L'articolo 4 in questione, al comma 4, prevede altresì che «il Ministro per la solidarietà sociale, con proprio decreto, di concerto con i Ministri della sanità, del lavoro e della previdenza sociale e per le pari opportunità, provvede alla definizione dei criteri per la fruizione dei congedi di cui al presente articolo, all'individuazione delle patologie specifiche ai sensi del comma 2, nonché alla individuazione dei criteri per la verifica periodica relativa alla sussistenza delle condizioni di grave infermità dei soggetti di cui al comma 1».

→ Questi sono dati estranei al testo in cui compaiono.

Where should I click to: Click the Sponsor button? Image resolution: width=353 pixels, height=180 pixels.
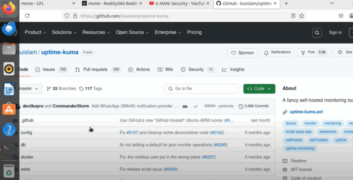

In attuazione di tale norma è stato emanato il Dpcm 21 luglio 2000 n. 278, che all'articolo 1, comma 3, riferendosi espressamente ai permessi per lutto oggetto della trattazione, sancisce che «Nei giorni di permesso non sono considerati i giorni festivi e quelli non lavorativi».
Dunque, la logica del "permesso" come sopra spiegata, avente la funzione di liberare il lavoratore dall'obbligo della prestazione lavorativa, è confermata dalla previsione del Dpcm attuativo citato, laddove esclude la possibilità di utilizzare i permessi in questione nei giorni «non lavorativi», proprio in ragione del fatto che il lavoratore non ha l'obbligo contrattuale, in tali giorni, di prestare l'attività di lavoro per cui si è impegnato contrattualmente.
Si può concludere, pertanto, che i permessi ex articolo 4, comma 1, della legge n, 53/2000, sono certamente incompatibili con l'ipotesi di sospensione del rapporto di lavoro a zero ore, per effetto dell'intervento di uno strumento di integrazione salariale, disposto a seguito dell'emergenza Covid-19 o per qualsiasi altra causa. Le ragioni per cui si conclude verso tale lettura, similmente a quanto sopra precisato, risiedono sul presupposto che i permessi non sono fruibili nei giorni in cui non è prevista la prestazione lavorativa perché non è impedito dal dedicarsi alla sua vita familiare.
Diversamente, deve preferirsi una soluzione opposta quando il lavoratore è in riduzione "orizzontale" dell'orario di lavoro, con intervento parziale dell'integrazione salariale, per esempio quando le ore giornaliere contrattuali di lavoro vengono lavorate solo in parte e in parte coperte da ore di integrazione salariale. In tal caso, il lavoratore si potrebbe trovare in una situazione in cui la prestazione parziale impedisca di adempiere ai suoi gravosi impegni familiari generatosi dal decesso di un congiunto o di una sua sopravvenuta grave infermità.
Al riguardo, giova ricordare che sulla valutazione e individuazione della «grave infermità», il Ministero si è pronunciato con una nota del 25 novembre 2008, Prot. n. 25/I/0016754, e con l'interpello n. 16 del 10 giugno 2008.